◆ Consignes à suivre:
1. Dites si chacune des phrases suivantes est conforme à l’extrait, en répondant par oui ou non et en citant les mots de l’extrait qui le montrent. (a) Le tableau de Rembrandt sur la leçon d’anatomie date de 1632. (b) Rembrandt est mort en 1669. (c) L’extrait prend l’exemple d’un avocat sans expérience.
2. Recopiez le passage de l’extrait qui commence aux mots « 3) Rembrandt (1606-1669) » et s’arrête après « le soigne ? », en remplaçant « médecin » par « chirurgien ».

---- Extrait

3) Rembrandt (1606-1669) a illustré dans La
leçon d’anatomie du Docteur Tulp (1632) la nécessité de passer par
l’expérience pour connaître les faits, bref, pour avoir un savoir réel.
Il semble donc que l’expérience seule produise le savoir si on entend par
là ce qu’on tient pour vrai parce qu’on a des preuves. Qui accepterait qu’un
médecin sans expérience le soigne ?
Mais se contenter de l’expérience entendue comme la simple habitude ou la
simple routine ordinaire, n’est-ce pas se condamner à errer ?
Dès lors, on peut se demander si l’expérience est la seule source du savoir
ou s’il ne requiert pas une autre source.

--------
---- Entrées

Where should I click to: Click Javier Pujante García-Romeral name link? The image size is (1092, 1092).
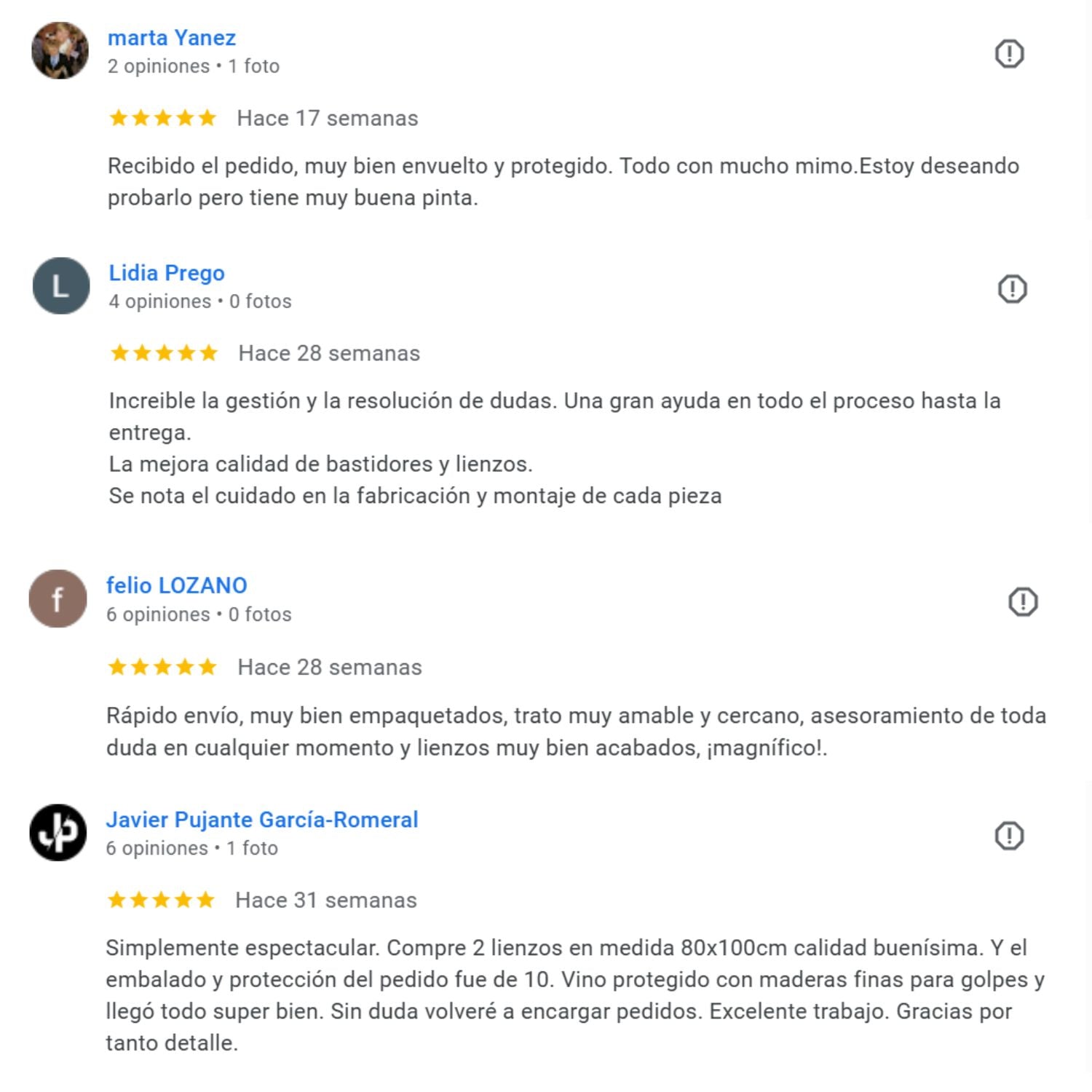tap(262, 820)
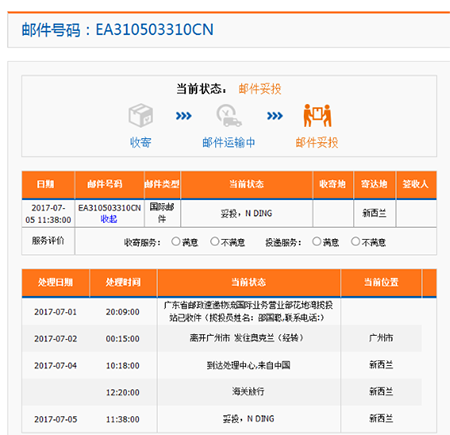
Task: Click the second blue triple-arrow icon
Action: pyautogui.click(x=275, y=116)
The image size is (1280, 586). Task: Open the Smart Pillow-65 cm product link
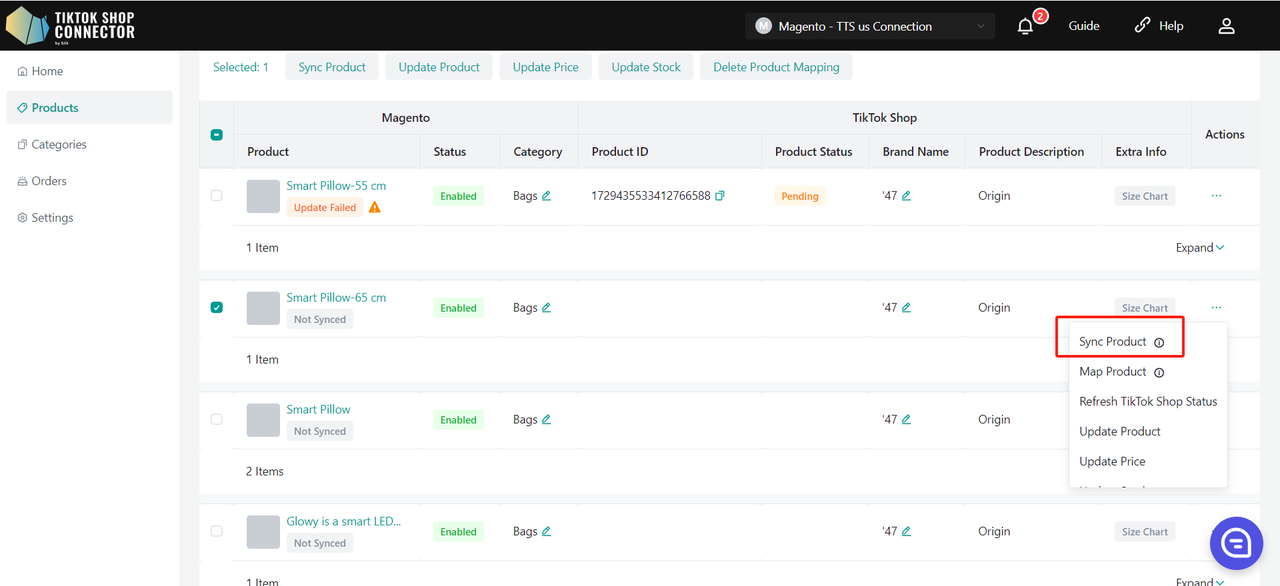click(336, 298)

--------

◆ Réponses par consigne:
1.
(a) Oui : « leçon d’anatomie du Docteur Tulp (1632) »
(b) Oui : « Rembrandt (1606-1669) »
(c) Non : « médecin sans expérience le soigne »

2.
3) Rembrandt (1606-1669) a illustré dans La
leçon d’anatomie du Docteur Tulp (1632) la nécessité de passer par
l’expérience pour connaître les faits, bref, pour avoir un savoir réel.
Il semble donc que l’expérience seule produise le savoir si on entend par
là ce qu’on tient pour vrai parce qu’on a des preuves. Qui accepterait qu’un
chirurgien sans expérience le soigne ?